A central element of the U.S. draft is the requirement that the stabilization force “ensure the process of demilitarizing the Gaza Strip,” including the permanent decommissioning of weapons held by non-state armed groups. This reflects Washington’s view that any durable ceasefire must be paired with a mechanism to stop Hamas and similar groups from rearming. The draft does not spell out how disarmament would occur if Hamas or other factions refuse to cooperate, but it links demilitarization to the broader security role of the force and to the transitional governance arrangements.

The mission would therefore have a dual track: immediate stabilization—securing crossings, escorting aid, deterring renewed attacks—and medium-term security sector work, especially training and mentoring Palestinian police units acceptable to the Board of Peace. By tying the force’s mandate to a defined two-year window, the U.S. is signaling that it wants to avoid an open-ended UN presence while still giving time for local institutions to be rebuilt and for Gaza’s security environment to be reshaped.

Political dynamics at the UN

The United States has not yet put the resolution to a vote and is circulating it informally to measure support and identify objections. Permanent members Russia and China are expected to be the most skeptical, both on political grounds and over the scope of the mandate. Because any Security Council resolution requires at least nine votes and no vetoes from the five permanent members, Washington will have to bargain over language on demilitarization, governance, and the force’s rules of engagement. U.S. officials have said the text is still being edited based on those conversations.

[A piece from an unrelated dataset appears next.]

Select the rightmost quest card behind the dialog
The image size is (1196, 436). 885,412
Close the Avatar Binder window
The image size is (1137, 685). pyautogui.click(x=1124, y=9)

For Washington, getting a Security Council mandate is essential because several of the countries it has been talking to about troop contributions—among them Egypt, Indonesia, Qatar, Turkey, and Gulf states—have made UN authorization a precondition. A Council mandate would clarify status-of-forces questions, outline the mission’s legal protections, and give contributing states political cover at home. Without that mandate, the force would either be much smaller or composed only of states already closely aligned with the U.S. plan, limiting its effectiveness and regional legitimacy.

Next steps and implementation questions

If the resolution is adopted in its present form, the timeline spelled out in the draft points to first elements of the force deploying in early 2026, after detailed status-of-mission agreements are signed and coordination with Israel and Egypt is complete. The Board of Peace would need to be stood up in parallel so that a civilian counterpart exists from the outset. International financial institutions, including the World Bank, are mentioned in the draft as partners for a reconstruction trust fund, which would operate under the same transitional framework and channel donor money into housing, utilities, and economic recovery.

Two sets of uncertainties remain. The first is on the ground: Hamas has not accepted disarmament, and armed resistance to a foreign-manned stabilization force would complicate operations and could deter some potential troop contributors. The second is diplomatic: any significant changes demanded by Russia, China, or nonpermanent Council members could narrow the force’s mandate or shorten its duration, reducing the mission’s ability to carry out the full range of tasks the U.S. has outlined.

As it stands, the U.S. proposition establishes a clear sequence: ceasefire consolidation; establishment of a transitional governing body with international backing; deployment of a two-year stabilization force under UN authority; demilitarization of non-state armed groups; and progressive handover to reformed Palestinian institutions. The outcome will depend on Security Council negotiations, the willingness of regional states to contribute to a robust force, and conditions on the ground in Gaza when the mission is ready to deploy.